# WORK REQUEST:
Return the data given below exactly as it appears.

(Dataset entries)
[Start of Attachment]

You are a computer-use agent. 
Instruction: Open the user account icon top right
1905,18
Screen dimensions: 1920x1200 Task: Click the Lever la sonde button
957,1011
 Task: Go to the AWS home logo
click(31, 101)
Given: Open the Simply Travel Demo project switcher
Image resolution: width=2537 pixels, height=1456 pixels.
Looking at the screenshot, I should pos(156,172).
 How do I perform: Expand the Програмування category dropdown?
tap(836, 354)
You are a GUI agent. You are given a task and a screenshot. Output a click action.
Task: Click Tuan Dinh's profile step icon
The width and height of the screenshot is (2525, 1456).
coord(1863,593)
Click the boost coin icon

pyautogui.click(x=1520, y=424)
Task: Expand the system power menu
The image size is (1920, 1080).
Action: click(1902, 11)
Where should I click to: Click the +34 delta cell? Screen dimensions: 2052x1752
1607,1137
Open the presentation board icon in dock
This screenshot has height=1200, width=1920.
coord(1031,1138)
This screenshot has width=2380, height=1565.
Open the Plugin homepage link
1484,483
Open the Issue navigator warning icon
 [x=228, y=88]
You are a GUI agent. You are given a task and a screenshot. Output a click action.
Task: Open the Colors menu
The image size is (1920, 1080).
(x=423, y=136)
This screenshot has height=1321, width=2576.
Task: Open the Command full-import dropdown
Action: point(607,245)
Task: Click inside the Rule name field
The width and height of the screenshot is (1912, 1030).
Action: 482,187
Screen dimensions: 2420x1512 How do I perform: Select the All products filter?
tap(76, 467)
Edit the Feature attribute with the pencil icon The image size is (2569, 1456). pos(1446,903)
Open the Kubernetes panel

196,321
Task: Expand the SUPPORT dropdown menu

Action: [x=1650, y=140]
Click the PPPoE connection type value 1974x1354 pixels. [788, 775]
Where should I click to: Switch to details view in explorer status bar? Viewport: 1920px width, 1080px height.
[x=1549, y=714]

[End of Attachment]

# RESULT FOR THIS TASK:
You are a computer-use agent. 
Instruction: Open the user account icon top right
1905,18
Screen dimensions: 1920x1200 Task: Click the Lever la sonde button
957,1011
 Task: Go to the AWS home logo
click(31, 101)
Given: Open the Simply Travel Demo project switcher
Image resolution: width=2537 pixels, height=1456 pixels.
Looking at the screenshot, I should pos(156,172).
 How do I perform: Expand the Програмування category dropdown?
tap(836, 354)
You are a GUI agent. You are given a task and a screenshot. Output a click action.
Task: Click Tuan Dinh's profile step icon
The width and height of the screenshot is (2525, 1456).
coord(1863,593)
Click the boost coin icon

pyautogui.click(x=1520, y=424)
Task: Expand the system power menu
The image size is (1920, 1080).
Action: click(1902, 11)
Where should I click to: Click the +34 delta cell? Screen dimensions: 2052x1752
1607,1137
Open the presentation board icon in dock
This screenshot has height=1200, width=1920.
coord(1031,1138)
This screenshot has width=2380, height=1565.
Open the Plugin homepage link
1484,483
Open the Issue navigator warning icon
 [x=228, y=88]
You are a GUI agent. You are given a task and a screenshot. Output a click action.
Task: Open the Colors menu
The image size is (1920, 1080).
(x=423, y=136)
This screenshot has height=1321, width=2576.
Task: Open the Command full-import dropdown
Action: point(607,245)
Task: Click inside the Rule name field
The width and height of the screenshot is (1912, 1030).
Action: 482,187
Screen dimensions: 2420x1512 How do I perform: Select the All products filter?
tap(76, 467)
Edit the Feature attribute with the pencil icon The image size is (2569, 1456). pos(1446,903)
Open the Kubernetes panel

196,321
Task: Expand the SUPPORT dropdown menu

Action: [x=1650, y=140]
Click the PPPoE connection type value 1974x1354 pixels. [788, 775]
Where should I click to: Switch to details view in explorer status bar? Viewport: 1920px width, 1080px height.
[x=1549, y=714]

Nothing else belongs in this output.